SOURCE EXTRACT:

"""

2025-04-29

Invariant Research wins first prize of Center for AI Safety competition

AgentDojo wins $50,000 prize in the SafeBench competition, hosted by the prestigious Center for AI Safety.

We are happy to announce that AgentDojo won the first prize in the SafeBench competition, hosted by the prestigious Center for AI Safety. SafeBench is a competition that challenges researchers and practitioners to develop benchmarks that measure and assist in reducing potential AI harm, including security, robustness, monitoring, alignment, and safety.

AgentDojo is a framework that makes it easy to test the utility and security of AI agents under attacks. It was developed by Invariant and ETH Zurich as part of our joint research efforts. After releasing it last year, it was presented at the machine learning conference NeurIPS 2024, and has since sparked a lot of interest in the community.

"""

DATASET SECTION:
"""

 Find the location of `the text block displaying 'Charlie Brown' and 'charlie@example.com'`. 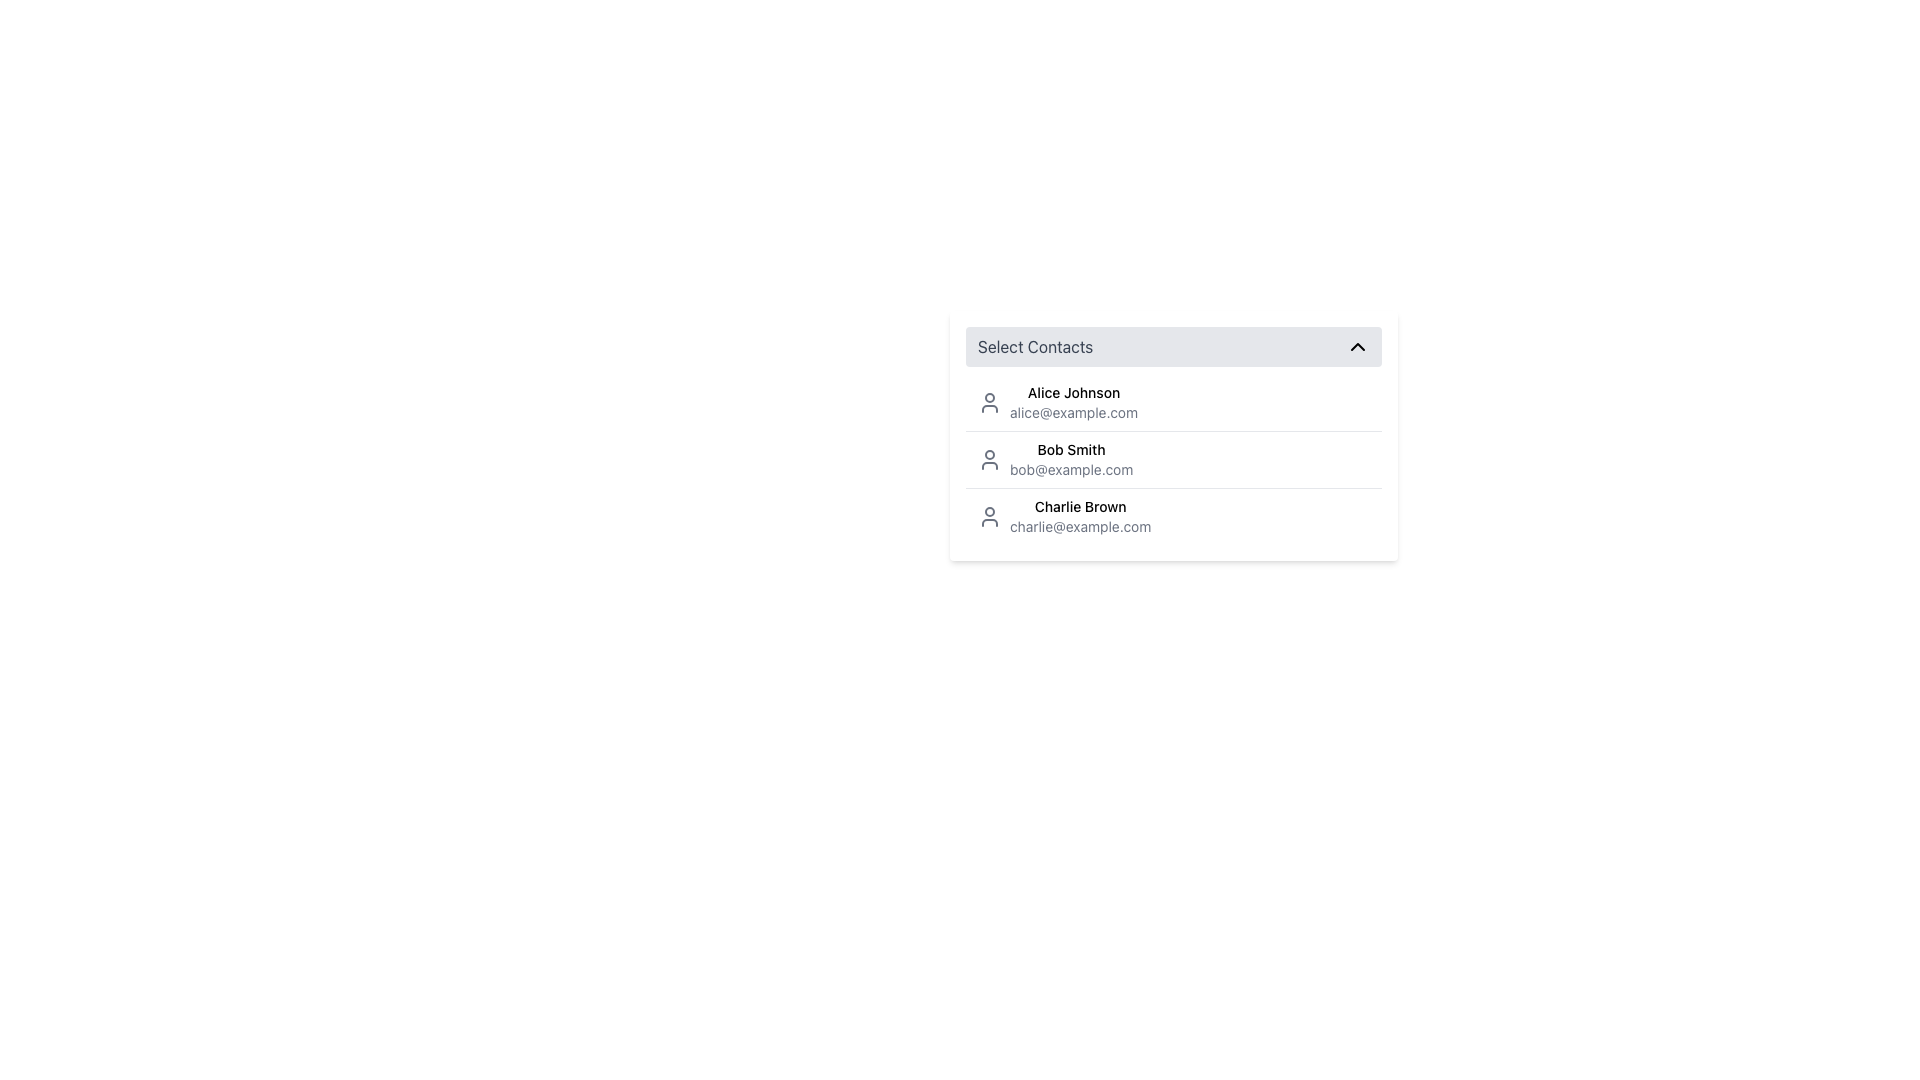

the text block displaying 'Charlie Brown' and 'charlie@example.com' is located at coordinates (1079, 515).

"""

TASKS AND EXERCISES:
[a] Reproduce word for word the part of the AgentDojo announcement that begins with the words containing "Invariant Research wins" and ends with "in the community.".
[b] In the AgentDojo announcement, which two organizations are named as the developers of AgentDojo?

WRITTEN ANSWERS:
[a]
Invariant Research wins first prize of Center for AI Safety competition

AgentDojo wins $50,000 prize in the SafeBench competition, hosted by the prestigious Center for AI Safety.

We are happy to announce that AgentDojo won the first prize in the SafeBench competition, hosted by the prestigious Center for AI Safety. SafeBench is a competition that challenges researchers and practitioners to develop benchmarks that measure and assist in reducing potential AI harm, including security, robustness, monitoring, alignment, and safety.

AgentDojo is a framework that makes it easy to test the utility and security of AI agents under attacks. It was developed by Invariant and ETH Zurich as part of our joint research efforts. After releasing it last year, it was presented at the machine learning conference NeurIPS 2024, and has since sparked a lot of interest in the community.

[b] Invariant and ETH Zurich.